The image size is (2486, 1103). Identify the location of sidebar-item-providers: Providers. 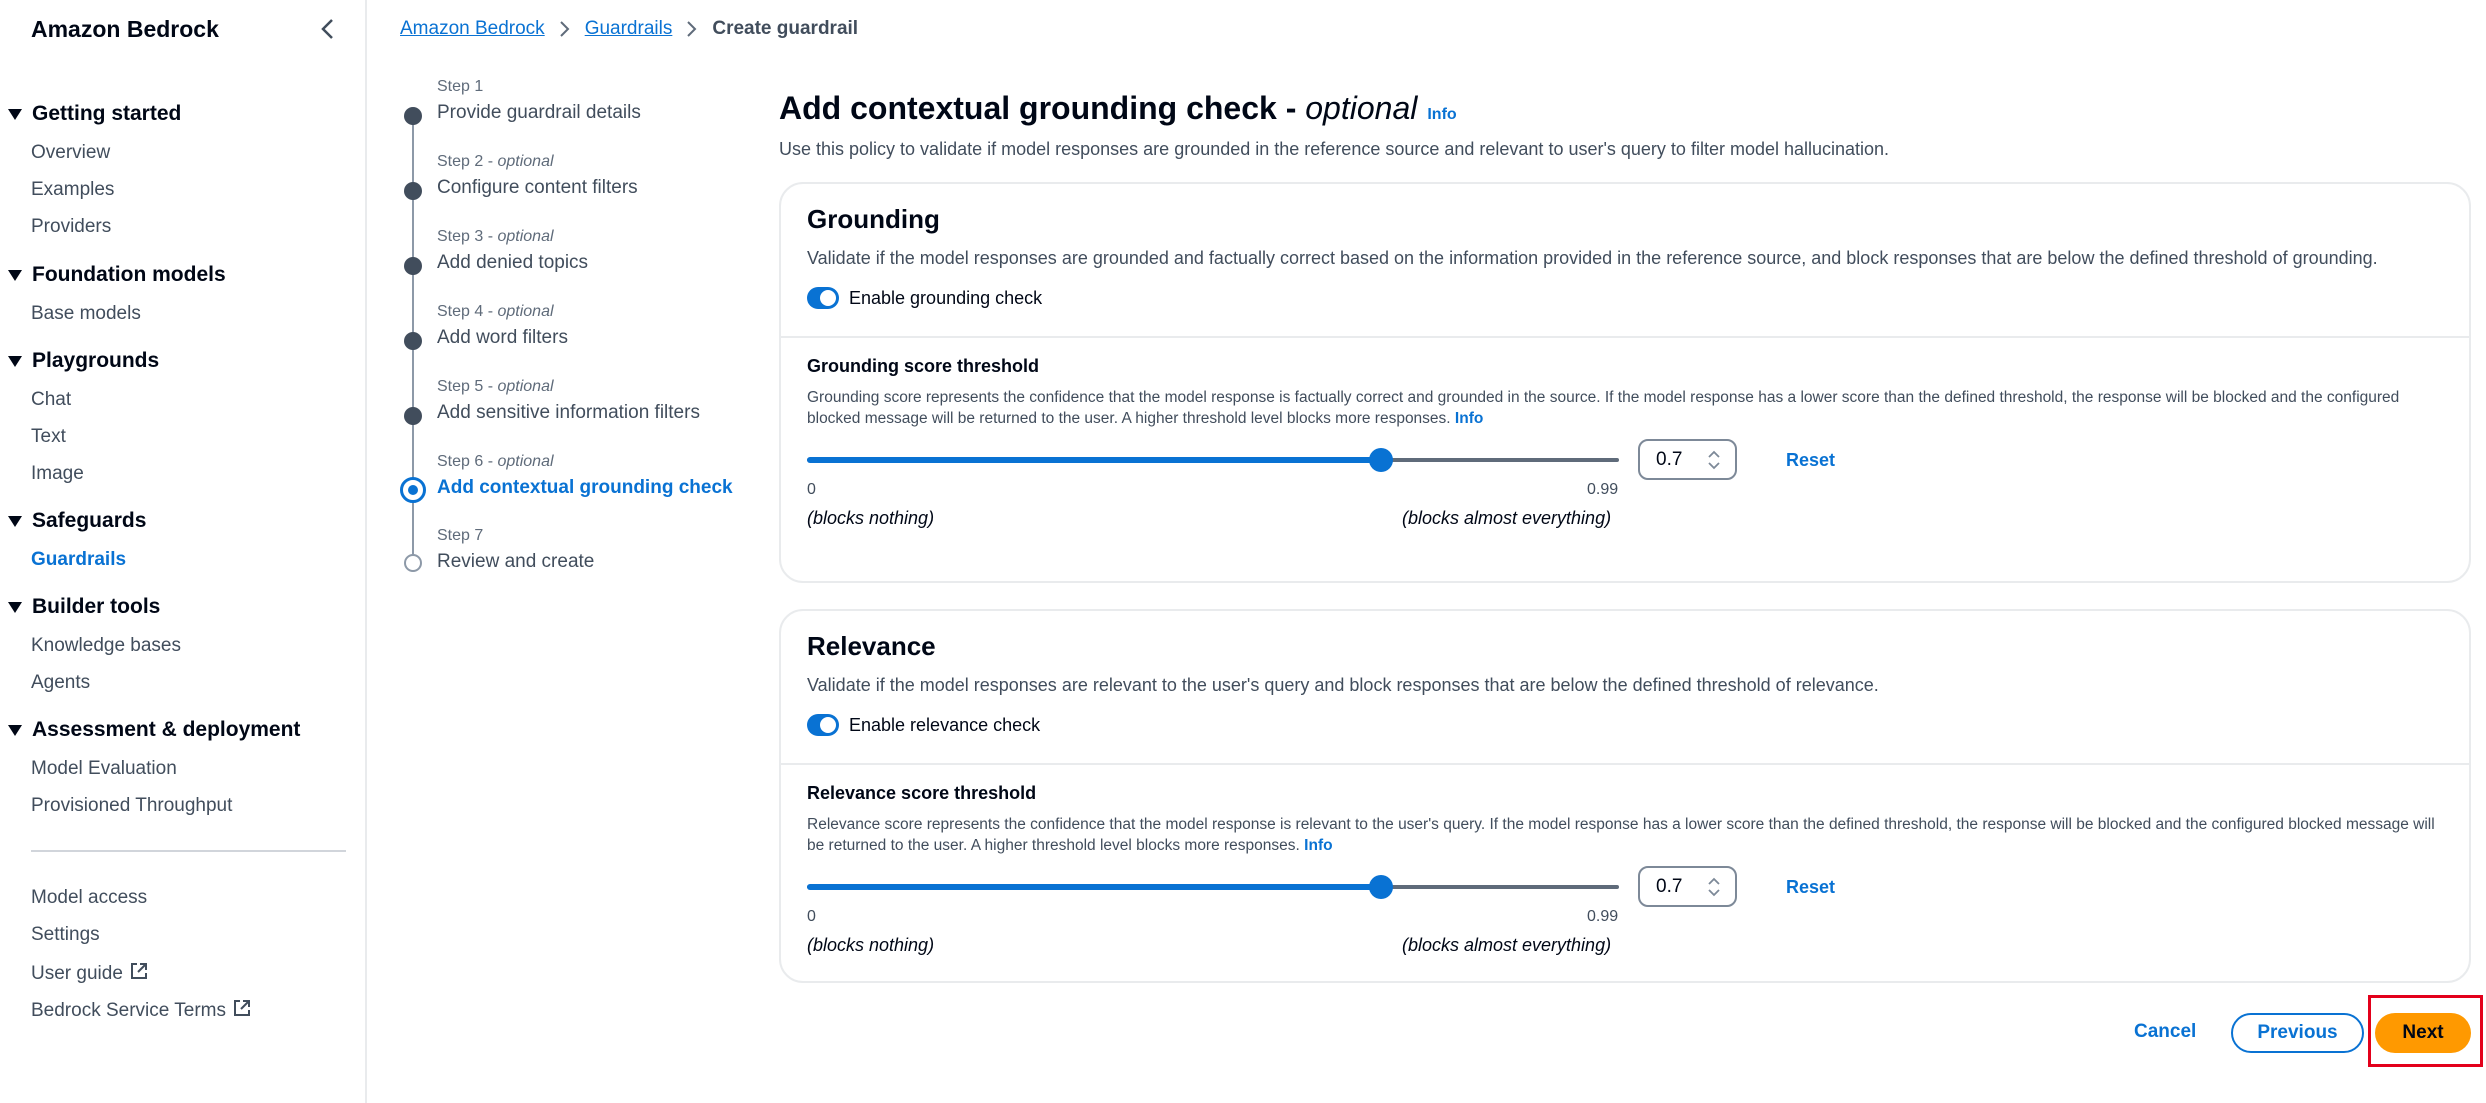
(71, 227).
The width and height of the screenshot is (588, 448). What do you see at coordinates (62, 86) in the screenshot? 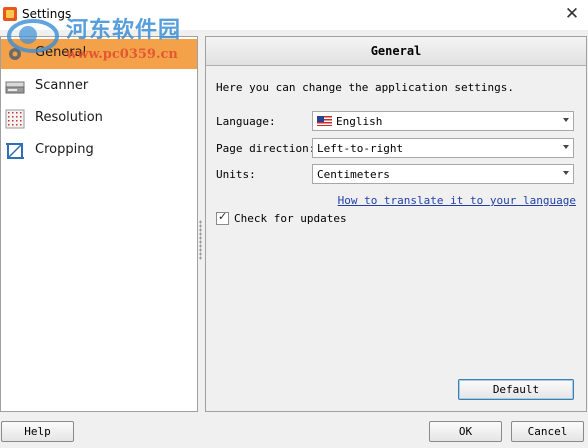
I see `sidebar-item-label: Scanner` at bounding box center [62, 86].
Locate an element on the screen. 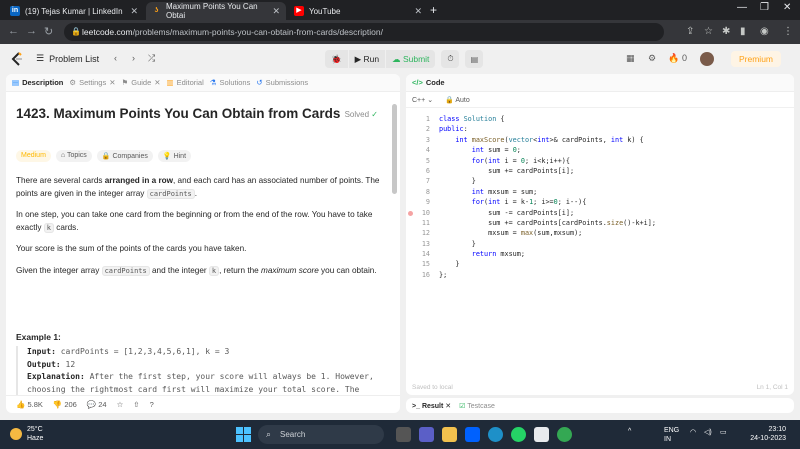  language-select: C++ ⌄ is located at coordinates (422, 100).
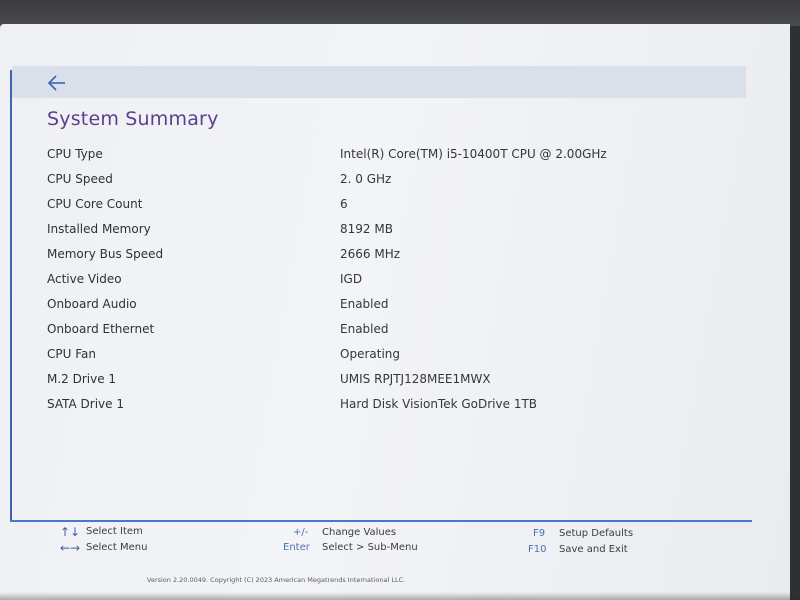 The width and height of the screenshot is (800, 600). What do you see at coordinates (296, 548) in the screenshot?
I see `key-enter: Enter` at bounding box center [296, 548].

○ ○ ○ ○

> [What to work on] Return the listing verbatim from its first line up to and including the line that contains "center [62, 86].", omitting the pictures from your answer.

> [Completed exercise]
The image size is (2486, 1103). Identify the location of sidebar-item-providers: Providers. 
(71, 227).
The width and height of the screenshot is (588, 448). What do you see at coordinates (62, 86) in the screenshot? 
I see `sidebar-item-label: Scanner` at bounding box center [62, 86].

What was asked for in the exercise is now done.